Malu sekali karena hanya sebentar dan itu pun hanya memenuhi sebagian tuntutan dari sebagiannya lagi. Mungkin saya banyak membaca, tapi membaca hal yang tidak perlu. Dan malu karena masih malu sama orang lain.
Dalam perjalanannya, saya membaca biografi daripada penulis penulis buku yang saya baca. Saya menyepakatinya dalam diri saya sendiri bahwa mereka bukanlah sembarang orang yang menjadikan membaca sebagai hobi belaka. Tulisan hebatnya - yang membuat jadi referensi segenap umat, yang tentu isi pemikirannya pun berdasar, tidak sebatas pendapat seperti hal adanya saya- jadi bukti bisu kesibukan mereka adalah membaca.

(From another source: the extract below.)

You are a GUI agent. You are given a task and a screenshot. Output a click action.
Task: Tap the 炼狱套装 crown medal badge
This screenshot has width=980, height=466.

Kapasitas membaca yang rendah itu sempat membuat pikiran saya bilang, " mungkin kamu salah jurusan, had ". Pikiran yang putus asa akan ide tentang saat ini. Saya selalu berfikir tentu sangat asyik bila dalam sehari saya diam dalam ruangan yang nyaman penuh buku, membaca dan mengetahui banyak hal, lalu saya tidak perlu menghabiskan banyak waktu untuk memahaminya -seperti baca buku kuliah- sehingga dalam sehari saya bisa banyak banyak melahap tulisan.
Bukan, bukan karena saya yang salah jurusan. Ini hanya tentang waktu yang saya sisihkan untuk membaca. Karena kapasitas itu akan meningkat seiring dengan waktu dan prosesnya. Hingga kemudian saya bisa membaca dengan cepat dan efektif, bisa memutuskan mana tulisan yang layak untuk dibaca, hingga akhirnya saya bisa menulis seperti tulisan beliau-beliau, yang bahkan bila perlu saya dipenjara karenanya.
Dan satu hal setelah itu. Setelah baca dan tahu, maka datangalah kewajiban untuk berbuat atas pengetahuan itu, itulah mengapa membaca bukanlah sekedar membaca. Itulah mengapa membaca jadi berat. Tapi akan jadi lebih berat bila tidak membaca karena menanggung hinanya hidup tanpa pengetahuan.
Kekurangan bekal selalu membuat saya takut menghadapi masa depan.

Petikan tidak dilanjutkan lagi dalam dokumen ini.